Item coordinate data
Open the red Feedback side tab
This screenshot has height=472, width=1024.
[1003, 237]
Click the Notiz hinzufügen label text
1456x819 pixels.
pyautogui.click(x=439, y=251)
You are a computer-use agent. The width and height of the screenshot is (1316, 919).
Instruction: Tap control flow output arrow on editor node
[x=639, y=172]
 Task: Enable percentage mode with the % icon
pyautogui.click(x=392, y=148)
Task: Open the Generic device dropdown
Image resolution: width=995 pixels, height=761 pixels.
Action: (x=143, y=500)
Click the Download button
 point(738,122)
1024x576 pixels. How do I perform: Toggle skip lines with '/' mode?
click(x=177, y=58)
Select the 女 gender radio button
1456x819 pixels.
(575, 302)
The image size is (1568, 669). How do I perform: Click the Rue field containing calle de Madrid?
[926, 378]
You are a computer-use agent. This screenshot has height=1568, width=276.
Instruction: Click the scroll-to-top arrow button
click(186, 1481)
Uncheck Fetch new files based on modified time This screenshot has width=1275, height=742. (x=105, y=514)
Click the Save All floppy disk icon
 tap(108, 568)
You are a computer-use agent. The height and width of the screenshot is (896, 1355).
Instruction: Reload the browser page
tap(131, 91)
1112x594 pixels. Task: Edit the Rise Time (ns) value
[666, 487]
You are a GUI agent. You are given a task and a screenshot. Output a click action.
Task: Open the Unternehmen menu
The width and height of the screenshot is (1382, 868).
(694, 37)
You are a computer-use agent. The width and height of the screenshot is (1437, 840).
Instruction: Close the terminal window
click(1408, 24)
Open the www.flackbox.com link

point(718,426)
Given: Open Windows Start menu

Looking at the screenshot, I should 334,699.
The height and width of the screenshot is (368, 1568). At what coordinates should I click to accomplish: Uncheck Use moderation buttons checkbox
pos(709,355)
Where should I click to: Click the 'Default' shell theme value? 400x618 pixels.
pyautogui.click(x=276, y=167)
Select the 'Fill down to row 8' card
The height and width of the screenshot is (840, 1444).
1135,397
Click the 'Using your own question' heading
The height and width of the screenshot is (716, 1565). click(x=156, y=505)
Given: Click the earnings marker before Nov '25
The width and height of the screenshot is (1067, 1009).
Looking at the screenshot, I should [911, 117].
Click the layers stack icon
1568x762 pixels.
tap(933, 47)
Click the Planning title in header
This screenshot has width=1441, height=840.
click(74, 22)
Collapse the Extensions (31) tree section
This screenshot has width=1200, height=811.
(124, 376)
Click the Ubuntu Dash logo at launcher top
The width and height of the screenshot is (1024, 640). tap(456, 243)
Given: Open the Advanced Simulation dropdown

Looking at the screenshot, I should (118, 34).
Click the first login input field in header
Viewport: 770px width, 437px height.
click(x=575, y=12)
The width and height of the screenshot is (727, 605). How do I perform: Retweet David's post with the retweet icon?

(DIRECTIONS):
Pull every line out of the records above and reproduce each one without any change.

(TASK RESPONSE):
Open the red Feedback side tab
This screenshot has height=472, width=1024.
[1003, 237]
Click the Notiz hinzufügen label text
1456x819 pixels.
pyautogui.click(x=439, y=251)
You are a computer-use agent. The width and height of the screenshot is (1316, 919).
Instruction: Tap control flow output arrow on editor node
[x=639, y=172]
 Task: Enable percentage mode with the % icon
pyautogui.click(x=392, y=148)
Task: Open the Generic device dropdown
Image resolution: width=995 pixels, height=761 pixels.
Action: (x=143, y=500)
Click the Download button
 point(738,122)
1024x576 pixels. How do I perform: Toggle skip lines with '/' mode?
click(x=177, y=58)
Select the 女 gender radio button
1456x819 pixels.
(575, 302)
The image size is (1568, 669). How do I perform: Click the Rue field containing calle de Madrid?
[926, 378]
You are a computer-use agent. This screenshot has height=1568, width=276.
Instruction: Click the scroll-to-top arrow button
click(186, 1481)
Uncheck Fetch new files based on modified time This screenshot has width=1275, height=742. (x=105, y=514)
Click the Save All floppy disk icon
 tap(108, 568)
You are a computer-use agent. The height and width of the screenshot is (896, 1355).
Instruction: Reload the browser page
tap(131, 91)
1112x594 pixels. Task: Edit the Rise Time (ns) value
[666, 487]
You are a GUI agent. You are given a task and a screenshot. Output a click action.
Task: Open the Unternehmen menu
The width and height of the screenshot is (1382, 868).
(694, 37)
You are a computer-use agent. The width and height of the screenshot is (1437, 840).
Instruction: Close the terminal window
click(1408, 24)
Open the www.flackbox.com link

point(718,426)
Given: Open Windows Start menu

Looking at the screenshot, I should 334,699.
The height and width of the screenshot is (368, 1568). At what coordinates should I click to accomplish: Uncheck Use moderation buttons checkbox
pos(709,355)
Where should I click to: Click the 'Default' shell theme value? 400x618 pixels.
pyautogui.click(x=276, y=167)
Select the 'Fill down to row 8' card
The height and width of the screenshot is (840, 1444).
1135,397
Click the 'Using your own question' heading
The height and width of the screenshot is (716, 1565). click(x=156, y=505)
Given: Click the earnings marker before Nov '25
The width and height of the screenshot is (1067, 1009).
Looking at the screenshot, I should [911, 117].
Click the layers stack icon
1568x762 pixels.
tap(933, 47)
Click the Planning title in header
This screenshot has width=1441, height=840.
click(74, 22)
Collapse the Extensions (31) tree section
This screenshot has width=1200, height=811.
(124, 376)
Click the Ubuntu Dash logo at launcher top
The width and height of the screenshot is (1024, 640). tap(456, 243)
Given: Open the Advanced Simulation dropdown

Looking at the screenshot, I should (118, 34).
Click the first login input field in header
Viewport: 770px width, 437px height.
click(x=575, y=12)
The width and height of the screenshot is (727, 605). How do I perform: Retweet David's post with the retweet icon?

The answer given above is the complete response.